For now, she ducks into the nearest saloon. It's a little early to start drinking, so she orders sarsaparilla and bellies up to the bar. She hasn't been sitting there long when she gets bored and finds a set of darts. The ghost people aren't much fun to play with, and pretty soon she's playing by herself, sarsaparilla switched for beer, throwing dart after dart after dart at the board and trying not to think about people leaving.
girlsolo: (sad)
Imriel (he's Imriel today, nicknames hurt, especially 'Gorgeous') still hasn't taught her to ride, but she's had stable lessons.
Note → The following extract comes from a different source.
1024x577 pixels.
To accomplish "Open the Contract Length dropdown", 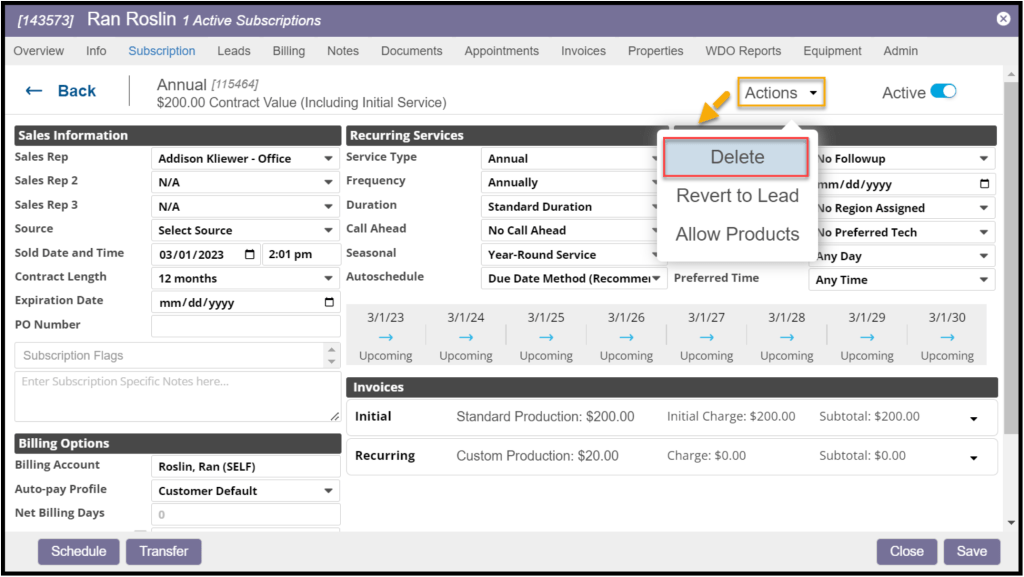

Grooming, picking out the stalls and the hooves, and if Savannah won't let her take care of the kids, at least she can fucking take care of Bonny (who chewed through her tie and found Kate again) and England.

Kate attacks England's white (gray, fleabitten, whatever the fuck, it doesn't matter, Archie's gone, so who cares?) coat with the curry comb. The horse makes this low little noise at her that sounds...it's probably supposed to be soothing or friendly or something, because it's not loud or shrill, just a little sound like a horse-purr and then he tosses his nose. She's not hurting him. He's just talking horse talk.

"Sorry, British," she says, and then instantly bursts back into tears. She'd been trying to make a play on his name, trying to fake herself out (nicknames still hurt). On Archie being so British. But it just reminds her that Declan's gone and Archie's gone and...she shouldn't even fucking miss the Chief of the IPD. What kind of fuckery is that? But she does.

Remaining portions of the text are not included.